Она открыла сумку и достала ключ.
— Вот. Ключ от квартиры. Я уезжаю.
Повисла тишина. Даже ребёнок замолчал.
— Что ты несёшь, — прошептал Руслан, встав. — Ты куда уезжаешь?
— Снимаю комнату. Пока что. Там, где меня не будут считать банкоматом. Где не станут говорить «в семью» каждый раз, когда я начинаю хоть что-то зарабатывать. Где меня не принижают за то, что я могу делать своими руками. Я не ваша служанка. И не спонсор.
— Ты с ума сошла! — закричала Алина. — У тебя тут всё! Семья, жильё, муж! Ты что, тупо из-за маникюра уйдёшь в никуда?
— Я ухожу, потому что вы не оставили мне другого. Потому что вы все решили, что можете меня доить, как корову. Вы все… — Лилия сглотнула. — Даже не пытались поддержать, когда было трудно. Только сейчас — когда попёрло — сразу: делись, дай, подели.

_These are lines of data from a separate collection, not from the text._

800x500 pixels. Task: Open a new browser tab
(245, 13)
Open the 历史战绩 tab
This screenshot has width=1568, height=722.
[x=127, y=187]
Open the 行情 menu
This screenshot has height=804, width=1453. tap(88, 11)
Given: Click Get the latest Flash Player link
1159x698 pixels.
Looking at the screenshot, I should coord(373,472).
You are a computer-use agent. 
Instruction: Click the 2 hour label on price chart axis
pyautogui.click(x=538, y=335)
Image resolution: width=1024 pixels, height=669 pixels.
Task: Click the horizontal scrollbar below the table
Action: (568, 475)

Руслан молчал. Его губы были тонкие, белые. Он смотрел, как она одевает куртку.
— Если уйдёшь — не возвращайся, — тихо сказал он. — Всё по закону. Квартира не твоя. Права не имеешь.
Лилия повернулась к нему.
— Спасибо, что напомнил.
И вышла. В подъезде пахло кошками и капустой. Было холодно. Но она впервые за много лет чувствовала себя живой.
На улице мелкий снег шёл под фонарём, как в плохом новогоднем фильме. Только это не было кино. Это была её жизнь. С болью, обидой и предательством.
Переезд занял два дня. Без истерик. Без чемоданов на лестнице. Без криков. Просто такси, коробки, два рейса. Места было немного — комната в коммуналке, где из кухни пахло жареной рыбой и сигаретами, а в ванной — вечная влага. Но тут никто не дёргал её за плечо и не говорил: «А ты подумала о семье?»
Клиентов Лилия перенесла в новую студию. Сняла небольшое помещение в жилом комплексе рядом. Там был свет, запах свежей краски и тишина. Без маминых прищуренных взглядов и Алины, разливающей кофе по её чистым полотенцам. Без Руслана, который утром ел её яичницу, а вечером считал её деньги.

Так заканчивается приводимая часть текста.